En un pasaje de las Confesiones, San Agustín relata un hábito de su maestro, San Ambrosio, quien leía en silencio mientras estaba rodeado de gente. Más que a una forma distinta de lectura, frente a la costumbre de leer en voz alta, Agustín explica este comportamiento por una especie de retiro interior. También se interpretó la escena como el descubrimiento de la lectura silenciosa, que con el tiempo se haría mayoritaria. 

Pascal Quignard, en su libro El hombre de las tres letras, que acaba de publicar El Cuenco de Plata, propone ver en el asombro de Agustín más bien la confirmación de que lo escrito no es una representación de lo hablado, sino una introducción al silencio, donde la voz y la lengua están quietas. Pero Quignard alude además al aislamiento, al silencio en medio de la multitud, porque de alguna manera el que lee se retira del mundo, evita el diálogo, se fabrica un rincón quieto en el ruido del mundo. Y lo que Ambrosio buscaría está más allá del libro que lee, que lo llevará a otros libros, porque no estaría viendo las letras sino el silencio del sentido, el acallamiento de los sentidos, la tregua de la escucha, “es un silencio de los siglos sucesivos”, escribe Quignard, “que se acumula y se contrae en la penumbra de la basílica antigua”. 

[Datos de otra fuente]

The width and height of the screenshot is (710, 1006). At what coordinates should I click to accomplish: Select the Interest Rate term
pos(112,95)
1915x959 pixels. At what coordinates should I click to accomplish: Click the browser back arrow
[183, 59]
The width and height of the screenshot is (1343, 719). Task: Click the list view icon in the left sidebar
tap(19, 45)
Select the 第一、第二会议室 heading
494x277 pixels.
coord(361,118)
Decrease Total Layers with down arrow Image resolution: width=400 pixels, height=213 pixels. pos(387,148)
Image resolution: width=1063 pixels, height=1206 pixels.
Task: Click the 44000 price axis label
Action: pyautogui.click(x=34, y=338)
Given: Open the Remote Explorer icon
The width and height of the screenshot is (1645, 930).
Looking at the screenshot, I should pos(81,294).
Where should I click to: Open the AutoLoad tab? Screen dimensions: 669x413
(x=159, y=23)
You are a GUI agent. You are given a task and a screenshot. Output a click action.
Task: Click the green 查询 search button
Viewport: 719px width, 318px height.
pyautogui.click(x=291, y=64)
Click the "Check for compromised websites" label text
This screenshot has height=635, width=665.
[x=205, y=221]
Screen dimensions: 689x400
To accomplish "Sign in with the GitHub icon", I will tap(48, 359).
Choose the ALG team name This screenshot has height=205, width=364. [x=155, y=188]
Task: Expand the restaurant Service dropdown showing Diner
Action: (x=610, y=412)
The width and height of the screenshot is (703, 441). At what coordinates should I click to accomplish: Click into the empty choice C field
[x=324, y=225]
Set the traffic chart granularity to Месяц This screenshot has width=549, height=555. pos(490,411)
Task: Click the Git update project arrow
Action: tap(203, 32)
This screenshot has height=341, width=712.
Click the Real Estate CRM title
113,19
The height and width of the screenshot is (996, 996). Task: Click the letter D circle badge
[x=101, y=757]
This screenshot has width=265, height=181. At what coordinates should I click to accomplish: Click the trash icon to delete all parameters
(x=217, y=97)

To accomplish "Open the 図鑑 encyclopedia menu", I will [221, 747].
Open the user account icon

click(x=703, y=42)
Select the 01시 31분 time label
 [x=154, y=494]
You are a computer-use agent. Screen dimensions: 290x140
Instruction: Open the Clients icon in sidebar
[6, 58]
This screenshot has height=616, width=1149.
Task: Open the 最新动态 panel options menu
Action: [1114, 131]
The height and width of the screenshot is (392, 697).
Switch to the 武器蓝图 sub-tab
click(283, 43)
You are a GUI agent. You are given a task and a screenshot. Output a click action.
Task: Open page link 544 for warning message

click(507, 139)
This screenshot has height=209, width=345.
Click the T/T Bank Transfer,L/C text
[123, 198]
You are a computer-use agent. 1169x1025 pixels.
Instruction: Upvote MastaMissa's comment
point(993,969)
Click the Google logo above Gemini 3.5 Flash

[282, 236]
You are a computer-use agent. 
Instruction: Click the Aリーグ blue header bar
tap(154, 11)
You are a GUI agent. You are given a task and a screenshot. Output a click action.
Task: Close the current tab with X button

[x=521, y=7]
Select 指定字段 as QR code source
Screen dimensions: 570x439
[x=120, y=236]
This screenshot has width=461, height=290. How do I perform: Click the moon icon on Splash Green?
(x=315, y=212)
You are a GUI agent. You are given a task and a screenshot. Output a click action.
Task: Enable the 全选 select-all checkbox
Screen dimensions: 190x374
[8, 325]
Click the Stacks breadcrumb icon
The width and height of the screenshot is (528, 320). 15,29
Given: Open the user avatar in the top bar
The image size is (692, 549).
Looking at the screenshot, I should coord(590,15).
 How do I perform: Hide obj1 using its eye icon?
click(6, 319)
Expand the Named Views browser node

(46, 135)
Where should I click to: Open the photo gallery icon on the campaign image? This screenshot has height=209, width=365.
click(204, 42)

Y sin embargo, en la aparente quietud del que lee se esconde una huida, una migración mental. Se parece a un pájaro, con los ojos excesivamente atentos. Quignard compara los “ojos desproporcionados de los lectores” con los inmensos de las lechuzas, pues desde la invención de las lámparas más antiguas el que lee es presa fácil de la noche: busca algo que todavía no aparece, lo que desea o acaso lo que teme, en la oscuridad.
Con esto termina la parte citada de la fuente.